A temporada europeia começou com Bottas na liderança, separado de Alonso por apenas sete pontos. O espanhol venceu em casa, algo que não fazia desde 2013. Uma vitória maiúscula, depois de largar na pole, cair para terceiro lugar durante a primeira parada – foi nesse ano que o reabastecimento retornou à categoria – e recuperar a liderança com duas ultrapassagens magistrais, sobre Vettel e Bottas. Apesar da alta competitividade daquele campeonato, Alonso não perdeu mais a liderança, vencendo mais sete provas ao longo do ano e sagrando-se campeão novamente no Brasil, como havia acontecido em 2005 e 2006.

Retornar ao palco do início de sua arrancada heroica, em Barcelona, era menos tocante ao espanhol que seus compatriotas poderiam supor. Depois de sagrar-se campeão pela terceira vez, ajudando a reerguer uma equipe que havia se tornado motivo de piada, Alonso renovou com a McLaren por mais duas temporadas, mas desta vez foi ele a vítima de um jovem companheiro de equipe. Vandoorne aproveitou o caminho aberto pelo companheiro e venceu os dois títulos seguintes. Ser o primeiro espanhol campeão da categoria e ter arrancado para o terceiro título em seu país significavam pouco àquela altura. Alcançar o mesmo número de títulos de Ayrton Senna e colocar seu nome ao lado dos heróis da McLaren-Honda pesavam muito mais na balança.

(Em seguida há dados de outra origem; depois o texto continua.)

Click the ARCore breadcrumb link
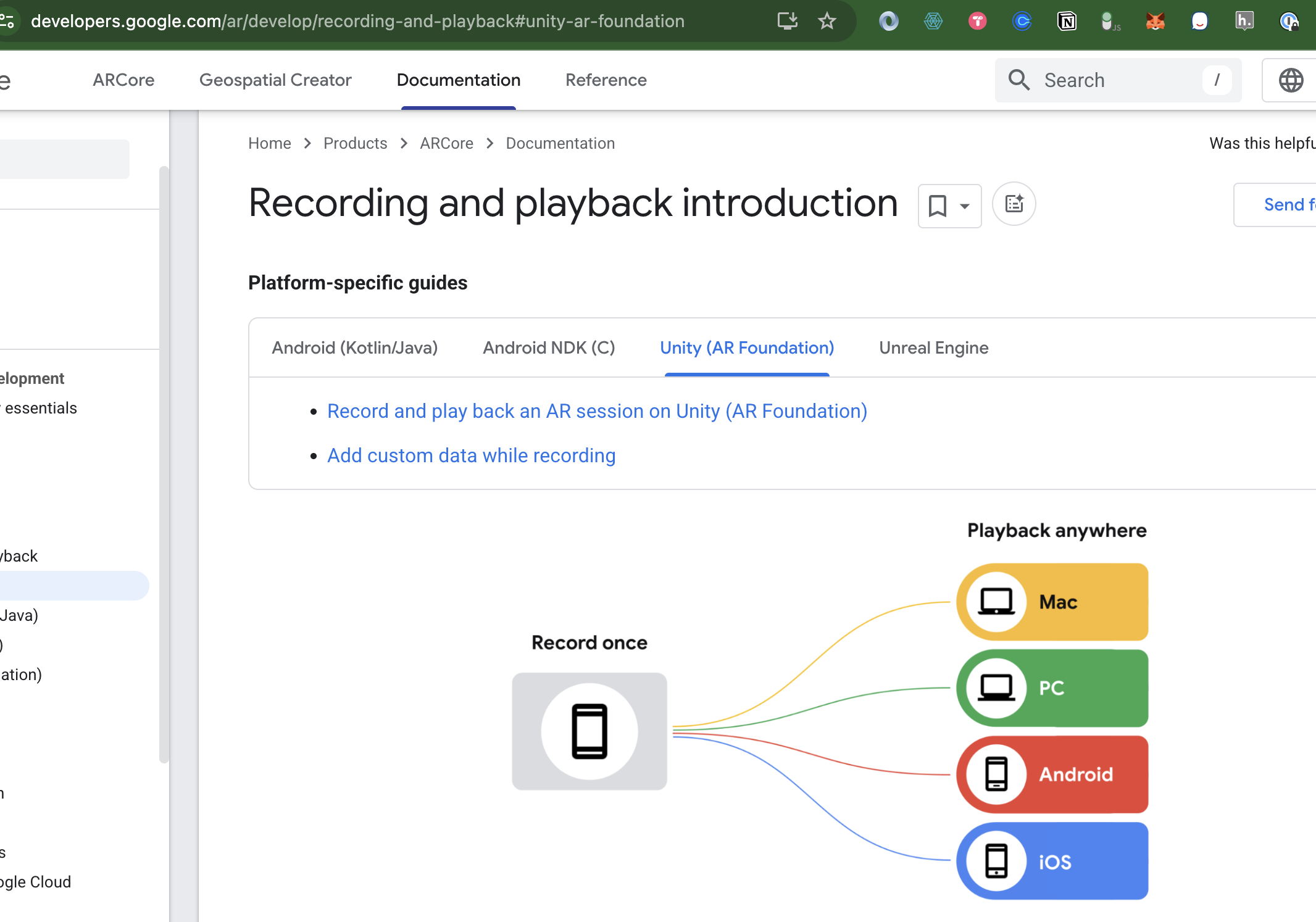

Como diz meu colega Guilherme Palesi, o Guipa da Bradesco Esportes FM, é fácil contar uma história do fim para o começo. O vexame de Alonso e de sua McLaren pode estar só no início, mas esse início pode ter um fim bem diferente. E, se tiver, quem vai aguentar o ego de Fernando Alonso depois disso?

Alessandra Alves
Alessandra Alves
Editora da LetraDelta e comentarista na Rádio Bandeirantes desde 2008. Acompanha automobilismo desde 83, embalada pelo bi de Piquet e pelo título de Senna na F3.

5 Comments

  1. Ronaldo disse:

    Muito bacana! Sempre torci contra o Alonso, acho uma figura extremamente antipática. Mas é um piloto grande demais pra terminar a carreira com dois títulos e vários quases.

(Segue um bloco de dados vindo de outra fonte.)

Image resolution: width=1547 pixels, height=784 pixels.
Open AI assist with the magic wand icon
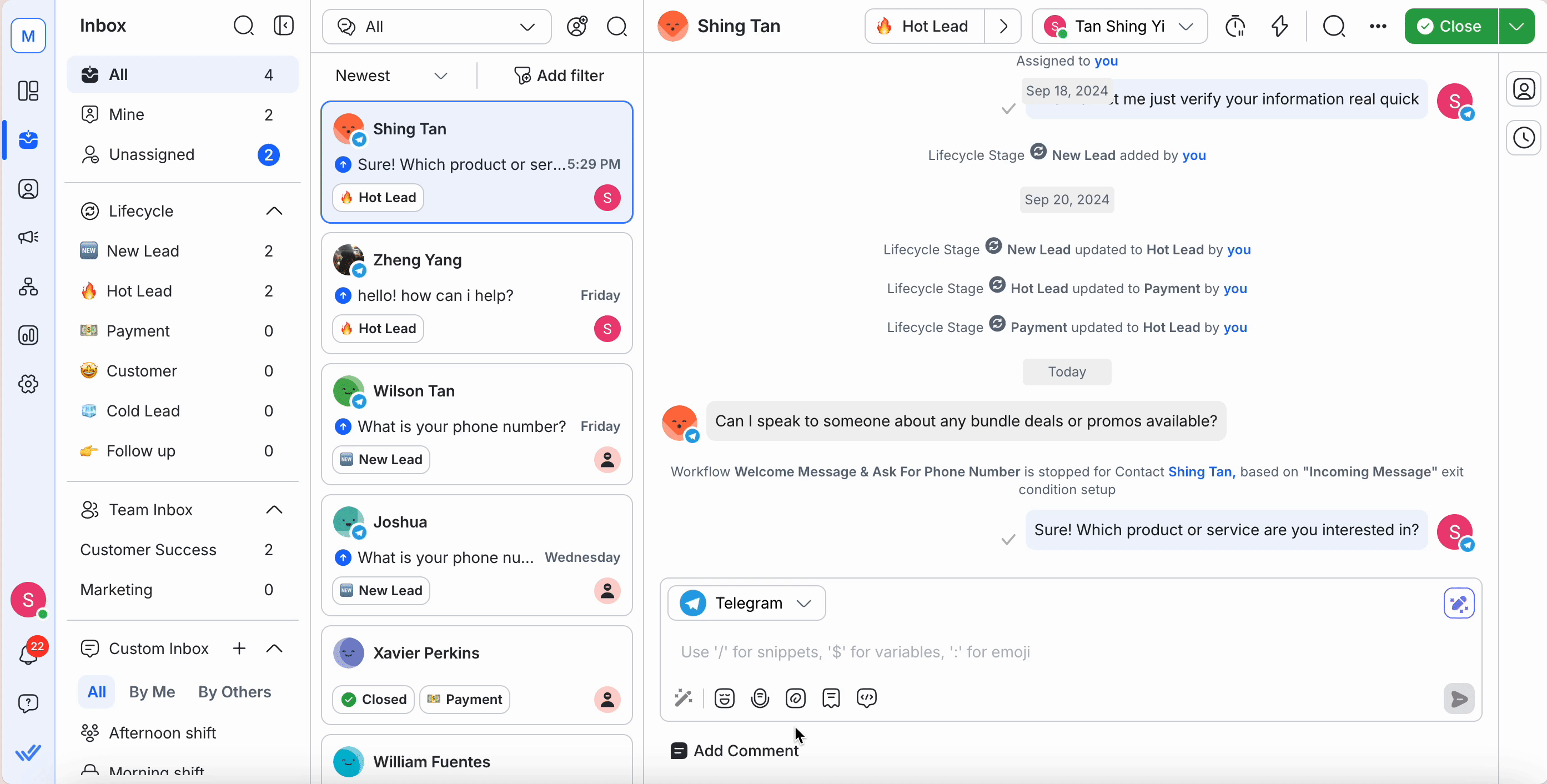[684, 697]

  2. Fernando Marques disse:

    Gostei das premonições …

    Fernando Marques
    Niterói RJ

  3. Eduardo Trevisan disse:

    Se non è vero, è ben trovato.

  4. Fabiano Bastos das Neves disse:

    Alessandra,

    Tuas previsões não consideraram a existência das outras equipes, apenas McLaren e Ferrari.
    Também acredito no sucesso da parceria McLaren Honda, mas se é para brincar assim, vou contar a história do “fantástico retorno da Porsche a F1, com direito a título de Hülkenberg na primeira temporada”.
    Como diria Paulinho Mocidade, Dico da Viola e Moleque Silveira, sonhar não custa nada!

  5. Rubergil Jr disse:

    Texto muito legal e corajoso! Gostei, e espero que assim seja.

    P.S. Alessandra, o que sua bola de cristal mostrou sobre o Felipe Nasr?